◆ **Work item**
Search the records for the string "link", and show each line where it appears.

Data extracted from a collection
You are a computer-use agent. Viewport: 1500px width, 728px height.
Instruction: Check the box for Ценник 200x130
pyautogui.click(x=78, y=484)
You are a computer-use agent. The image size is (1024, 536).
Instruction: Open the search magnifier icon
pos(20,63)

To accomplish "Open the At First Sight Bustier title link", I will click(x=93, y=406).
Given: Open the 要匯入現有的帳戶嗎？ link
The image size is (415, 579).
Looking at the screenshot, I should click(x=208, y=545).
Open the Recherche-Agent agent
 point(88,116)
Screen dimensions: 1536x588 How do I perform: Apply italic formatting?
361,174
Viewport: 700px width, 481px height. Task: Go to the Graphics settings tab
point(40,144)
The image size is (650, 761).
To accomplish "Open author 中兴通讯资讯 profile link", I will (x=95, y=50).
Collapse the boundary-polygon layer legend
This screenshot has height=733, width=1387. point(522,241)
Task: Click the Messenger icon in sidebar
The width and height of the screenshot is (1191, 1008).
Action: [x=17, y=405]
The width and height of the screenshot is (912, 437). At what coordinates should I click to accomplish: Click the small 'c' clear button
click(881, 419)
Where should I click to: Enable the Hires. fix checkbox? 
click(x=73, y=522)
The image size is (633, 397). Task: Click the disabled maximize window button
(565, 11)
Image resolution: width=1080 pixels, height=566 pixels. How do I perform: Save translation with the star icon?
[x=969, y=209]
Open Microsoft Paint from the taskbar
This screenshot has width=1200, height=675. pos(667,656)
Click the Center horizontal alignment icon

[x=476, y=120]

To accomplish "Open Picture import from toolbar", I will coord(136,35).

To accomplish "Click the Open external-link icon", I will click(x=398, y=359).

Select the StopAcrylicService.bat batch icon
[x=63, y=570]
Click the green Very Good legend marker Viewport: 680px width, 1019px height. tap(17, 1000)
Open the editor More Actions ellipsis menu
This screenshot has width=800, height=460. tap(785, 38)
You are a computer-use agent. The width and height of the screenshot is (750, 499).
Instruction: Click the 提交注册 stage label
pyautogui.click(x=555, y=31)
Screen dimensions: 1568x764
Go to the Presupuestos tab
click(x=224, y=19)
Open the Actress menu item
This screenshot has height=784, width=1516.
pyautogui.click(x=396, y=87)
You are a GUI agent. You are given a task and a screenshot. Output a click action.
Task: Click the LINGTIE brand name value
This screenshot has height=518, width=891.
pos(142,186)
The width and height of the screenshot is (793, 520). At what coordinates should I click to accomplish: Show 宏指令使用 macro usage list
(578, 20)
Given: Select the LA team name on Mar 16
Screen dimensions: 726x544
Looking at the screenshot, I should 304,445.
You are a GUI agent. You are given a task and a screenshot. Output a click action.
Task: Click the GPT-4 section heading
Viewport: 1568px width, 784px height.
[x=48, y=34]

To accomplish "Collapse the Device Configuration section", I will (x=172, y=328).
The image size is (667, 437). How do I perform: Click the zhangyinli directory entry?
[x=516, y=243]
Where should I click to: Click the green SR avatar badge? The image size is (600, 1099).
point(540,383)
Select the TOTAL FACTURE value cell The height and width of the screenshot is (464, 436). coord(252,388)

◆ **Problem solution**
To accomplish "Open the At First Sight Bustier title link", I will click(x=93, y=406).
Given: Open the 要匯入現有的帳戶嗎？ link
To accomplish "Open author 中兴通讯资讯 profile link", I will (x=95, y=50).
To accomplish "Click the Open external-link icon", I will click(x=398, y=359).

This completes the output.